3M: PyTorch Lightning

Questions

  • What is PyTorch lightning and what is it used for?

  • How do I wrap a PyTorch model in Lightning?

  • How do I parallelise a Lightning model on several GPUs?

Objectives

  • Learn about PyTorch Lightning and why it is useful

  • Learn how to wrap a classical torch model in Lightning

  • Train Lightning models on multiple GPUs on a SLURM cluster

Introduction

PyTorch Lightning is a lightweight extension of PyTorch that provides structure, automation, and robustness while keeping full flexibility. It does not replace PyTorch, in the sense that you still write PyTorch models, layers, and logic, but it removes much of the repetitive “glue code” around them. Moreover, it simplifies parallelisation over multiple GPUs, requiring virtually no changes to the code if using Lightning types; different parallelisation strategies such as DeepSpeed, DDP and FSDP are readily available and require minimal configuration. In order to achieve this, Lightning requires the developer to wrap their network architecture and logic into Lightning types. This also benefits development since it improves readability of the code, clearly separating ML logic from engineering.
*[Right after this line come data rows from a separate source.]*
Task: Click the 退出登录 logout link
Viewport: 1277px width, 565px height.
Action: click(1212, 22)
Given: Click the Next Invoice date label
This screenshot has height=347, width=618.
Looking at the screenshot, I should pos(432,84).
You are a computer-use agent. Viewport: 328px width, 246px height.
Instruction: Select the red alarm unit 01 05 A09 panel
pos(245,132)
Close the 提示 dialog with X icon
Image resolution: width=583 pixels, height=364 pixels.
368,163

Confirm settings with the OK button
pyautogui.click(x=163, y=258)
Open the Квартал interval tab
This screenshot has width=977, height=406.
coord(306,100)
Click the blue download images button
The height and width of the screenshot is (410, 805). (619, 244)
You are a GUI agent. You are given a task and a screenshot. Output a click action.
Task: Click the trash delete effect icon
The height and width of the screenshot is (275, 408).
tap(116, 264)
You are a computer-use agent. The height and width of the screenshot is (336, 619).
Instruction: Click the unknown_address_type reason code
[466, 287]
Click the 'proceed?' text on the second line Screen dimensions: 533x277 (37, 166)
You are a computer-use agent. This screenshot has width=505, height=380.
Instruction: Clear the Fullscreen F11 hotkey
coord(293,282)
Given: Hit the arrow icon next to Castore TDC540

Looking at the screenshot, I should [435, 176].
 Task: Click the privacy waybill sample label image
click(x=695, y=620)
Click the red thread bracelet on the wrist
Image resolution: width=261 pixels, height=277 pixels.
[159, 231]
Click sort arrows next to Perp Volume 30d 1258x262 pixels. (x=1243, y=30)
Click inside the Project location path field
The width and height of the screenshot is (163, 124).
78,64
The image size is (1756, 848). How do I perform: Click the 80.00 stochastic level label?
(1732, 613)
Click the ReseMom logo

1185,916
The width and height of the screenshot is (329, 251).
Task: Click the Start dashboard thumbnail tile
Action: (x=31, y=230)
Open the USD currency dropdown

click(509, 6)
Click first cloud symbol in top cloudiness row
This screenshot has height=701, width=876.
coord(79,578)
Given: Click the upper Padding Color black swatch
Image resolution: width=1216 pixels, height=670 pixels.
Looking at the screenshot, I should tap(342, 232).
Lightning focuses on three core ideas:

  1. Organize code cleanly
    Lightning separates the core components of a deep learning project operations:

    • Models

    • Data loading

    • Training loop behavior

    • Logging & checkpointing

    • Distributed execution

    This helps keeping the code modular, readable and more reusable.

  2. Automate engineering, keep architecture flexible
    The developer can focus on the model and experiments, while device placement or multiprocessing are transparently handled by Lightning. Lightning handles:

    • Training and validation loops

    • Mixed precision

    • Gradient clipping

    • Device and dtype configuration

    • Multi‑GPU & multi‑node launch logic

    • Checkpointing

    • Logging

  3. Make code portable across hardware and environments
    With Lightning, the same script can run:

    • on CPU

    • on a single GPU

    • on multiple GPUs using DDP, FSDP or ZeRO

    Switching execution modes becomes a matter of changing a command‑line flag rather than rewriting the whole training script.

Lightning building blocks

The core API of Lightning rotates around two objects: LightningModule and Trainer. LightningModule describes the architecture of the network, including forward pass, validation and test loops, optimisers and LR schedulers. Conversely, Trainer handles the “engineering” side of things: running training, validation and test dataloaders, calling callbacks at the right time (e.g. checkpointing, logging), transparently handling device placement following the prescribed parallelisation strategy. In particular, Callbacks are used to inject custom, non-essential code at appropriate times. This can be very useful for progress tracking, logging and checkpointing.

Demo

In this example, we will build a simple multilayer perceptron to classify flowers belonging to the Iris dataset based on a set of measurements (petal/sepal measurements). We will examine an example script creating this neural network one snippet at a time.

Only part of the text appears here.